**Complete the following**
1/ Duplicate a passage from the NetReg mailing-list reply, beginning at the words "- Could no open" and stopping after "(from sub get_host_info_remote)".
2/ According to the NetReg mailing-list reply, why were the first three error messages commented out? Answer in one to three sentences.

**Source passage**
......

RE: NetReg: NetReg v2 hang

New Message Reply Date view Thread view Subject view Author view Attachment view

From: Eric Gauthier (elg@bu.edu)
Date: Tue Dec 09 2003 - 10:50:19 CST


Buzz,

You probably just want to ignore the fact that we commented out all those
lines. In general, they're a good idea. We've done a lot of customizations
to NetReg for our local environment, including using an existing direct
OMAPI interface from our NetRev v1 days for the final add/delete step. The
only time we use the dhcpd_manager client is to look up the mac address
(which NetReg uses as well as other programs that our security team has
built) or to scan through the leases file. So, the only time we see these
error messages is when the manager fails during mac-lookup. Before we
commented out the error messages, we were seeing the following printed on
the web page:

        - Could no open connection to dhcpdmanager at X
          (from sub connect_dhcpdmanager)
        - Failed to connect to server X
          (from sub get_host_info_remote)
        - Unable to contact server X
          (from sub get_host_info_remote_all)
        - Unable to determine your MAC address
          (from a BU specific subroutine - "get_MAC").

Instead of all four messages, we just wanted the last one to appear so we
commented out the first three. Again, in our case, I think the only time
connect_dhcpdmanager is called is from within our get_MAC routine. For most
other people this is not true so the individual error messages are really
necessary.

Sorry about the confusion :(

Eric Gauthier
  Network Engineer
  617-353-8218 ~^~ elg@bu.edu
Boston University - Office of IT

-----Original Message-----
From: Buzz [mailto:buzz@oska.com]
Sent: Monday, December 08, 2003 7:35 PM
To: Eric Gauthier
Cc: netreg@southwestern.edu
Subject: Re: NetReg: NetReg v2 hang

Hi Eric,
    I like the addition of the alarm/signal to give up after X seconds, and
I've added that to the CVS code base, but why did you comment out all the
"admin_error" function calls - these are there so that the users get told
there is a problem? I haven't changed that part as of yet.

......

**Raw records**
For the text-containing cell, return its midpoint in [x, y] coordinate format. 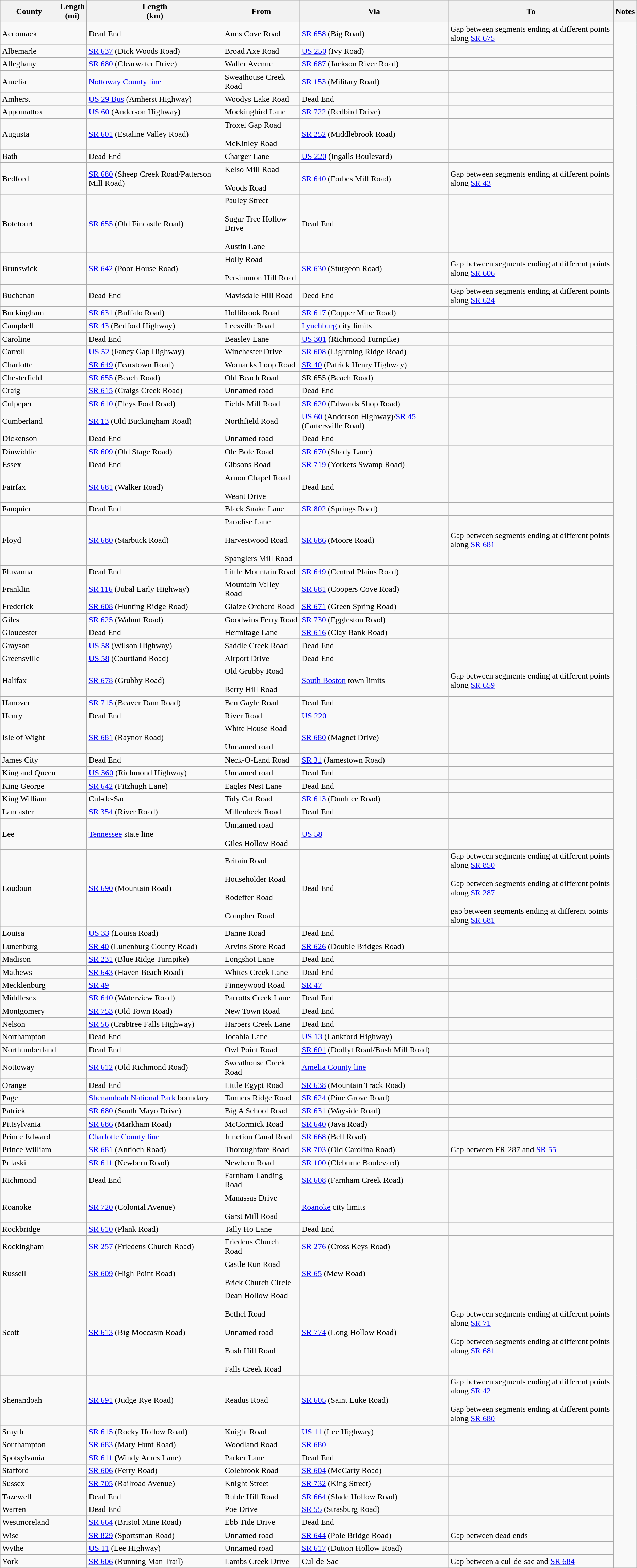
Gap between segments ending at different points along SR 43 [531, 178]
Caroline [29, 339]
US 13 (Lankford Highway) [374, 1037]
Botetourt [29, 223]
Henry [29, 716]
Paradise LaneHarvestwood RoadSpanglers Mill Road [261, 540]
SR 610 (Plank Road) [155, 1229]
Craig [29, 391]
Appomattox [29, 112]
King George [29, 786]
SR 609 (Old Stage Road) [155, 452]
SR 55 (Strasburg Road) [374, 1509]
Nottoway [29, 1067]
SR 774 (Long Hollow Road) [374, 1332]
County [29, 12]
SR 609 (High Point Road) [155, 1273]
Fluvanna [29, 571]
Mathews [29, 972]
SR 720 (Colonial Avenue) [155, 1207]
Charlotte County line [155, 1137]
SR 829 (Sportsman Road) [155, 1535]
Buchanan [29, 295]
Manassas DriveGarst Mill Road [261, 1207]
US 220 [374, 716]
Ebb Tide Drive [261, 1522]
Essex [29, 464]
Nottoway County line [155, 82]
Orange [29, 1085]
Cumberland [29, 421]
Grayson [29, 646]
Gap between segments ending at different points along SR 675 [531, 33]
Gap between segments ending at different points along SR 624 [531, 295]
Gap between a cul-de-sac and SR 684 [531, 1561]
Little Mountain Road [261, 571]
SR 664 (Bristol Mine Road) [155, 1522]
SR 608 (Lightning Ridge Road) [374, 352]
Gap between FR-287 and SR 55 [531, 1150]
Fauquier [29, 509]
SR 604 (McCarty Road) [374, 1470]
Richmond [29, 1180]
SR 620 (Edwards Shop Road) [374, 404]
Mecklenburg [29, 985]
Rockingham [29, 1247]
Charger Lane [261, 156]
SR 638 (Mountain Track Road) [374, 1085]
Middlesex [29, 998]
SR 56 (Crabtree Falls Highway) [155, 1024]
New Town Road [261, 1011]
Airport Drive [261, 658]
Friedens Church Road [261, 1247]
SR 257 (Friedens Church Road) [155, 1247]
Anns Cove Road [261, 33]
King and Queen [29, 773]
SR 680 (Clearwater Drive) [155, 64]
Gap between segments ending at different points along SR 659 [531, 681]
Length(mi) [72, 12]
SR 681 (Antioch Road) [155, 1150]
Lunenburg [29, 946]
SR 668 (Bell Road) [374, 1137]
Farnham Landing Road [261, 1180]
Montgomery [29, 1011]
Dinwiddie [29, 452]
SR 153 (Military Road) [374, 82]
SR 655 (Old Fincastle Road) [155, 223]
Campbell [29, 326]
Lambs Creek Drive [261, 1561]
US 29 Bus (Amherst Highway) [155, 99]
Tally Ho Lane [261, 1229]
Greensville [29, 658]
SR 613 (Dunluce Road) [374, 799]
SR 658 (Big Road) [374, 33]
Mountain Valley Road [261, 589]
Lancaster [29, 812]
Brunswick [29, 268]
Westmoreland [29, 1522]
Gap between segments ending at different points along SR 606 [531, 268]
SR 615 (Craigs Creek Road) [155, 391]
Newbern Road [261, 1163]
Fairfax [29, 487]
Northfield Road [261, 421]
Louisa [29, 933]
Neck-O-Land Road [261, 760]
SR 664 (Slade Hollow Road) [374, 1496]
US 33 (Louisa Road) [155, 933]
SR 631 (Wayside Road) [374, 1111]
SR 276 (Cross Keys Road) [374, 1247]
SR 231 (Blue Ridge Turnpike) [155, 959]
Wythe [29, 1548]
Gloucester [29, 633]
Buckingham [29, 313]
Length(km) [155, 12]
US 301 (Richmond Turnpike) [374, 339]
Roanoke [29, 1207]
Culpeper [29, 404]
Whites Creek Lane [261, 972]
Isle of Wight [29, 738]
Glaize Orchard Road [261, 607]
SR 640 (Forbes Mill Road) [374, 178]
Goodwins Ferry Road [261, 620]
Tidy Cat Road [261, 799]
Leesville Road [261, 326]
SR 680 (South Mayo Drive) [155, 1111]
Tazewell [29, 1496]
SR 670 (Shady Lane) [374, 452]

......

**Answers per task**
1/
- Could no open connection to dhcpdmanager at X
          (from sub connect_dhcpdmanager)
        - Failed to connect to server X
          (from sub get_host_info_remote)

2/ When the manager failed during MAC lookup, four error messages were printed on the web page, and the team wanted only the last one, "Unable to determine your MAC address," to appear. In their setup, connect_dhcpdmanager is called only from within their get_MAC routine.